These opinions are borne out in research. In their book Why Civil Resistance Works, Maria Stephan and Erica Chenoweth found that nonviolent resistance is more than twice as effective as violent activism. They attributed this to nonviolent action attracting allies, thus bringing about change more quickly, while violence repelled potential allies. This has played out in liberal discourse, with influential figures like The New Yorker's Jelani Cobb, Trevor Noah of The Daily Show, and Noam Chomsky sharply criticizing Antifa for furthering their opponents' political goals. A Berkeley student, Malini Ramaiyer, wrote an op-ed titled "How Violence Undermined the Berkeley Protest", in which she described a chaotic scene during which a Syrian Muslim student was misidentified as a Nazi and then beaten with a rod. As Jeffrey Pyle put it, "A woke mob is still a mob and can make mistakes."
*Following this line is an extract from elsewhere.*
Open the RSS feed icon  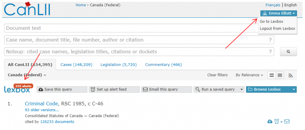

There is also the position of public universities, which are legally required to host invited speakers, to consider. A plaintiff on behalf of Spencer successfully sued Auburn University for $29,000 for barring him from speaking there. The Westboro Baptist Church family, which is composed of a number of lawyers, make money by suing municipalities that ban their protests. Banning the speech of reprehensible figures can result in filling their coffers. For those seeking to counter the spread of white supremacist ideology, there are plenty of avenues with proven long-term results. In addition to disciplined nonviolent protests, which effectively market protesters as noble actors to a larger audience, researchers have found that tactics for reducing bigotry include brief non-judgmental conversations. Some have theorized that Antifa's violent tactics have hastened the recent coming apart of the alt-right movement, but it seems to have taken place in spite of their methods, not because of them, particularly after Americans witnessed hordes of angry young men demonstrating their free speech by screaming "blood and soil" and "Jews will not replace us" by torchlight the night before the Unite the Right rally in Charlottesville. The unmasking and shaming of attendees, including the white supremacists who were caught on video brutally beating DeAndre Harris, that followed was effective enough to force many leaders underground and some to discuss rebranding the alt-right.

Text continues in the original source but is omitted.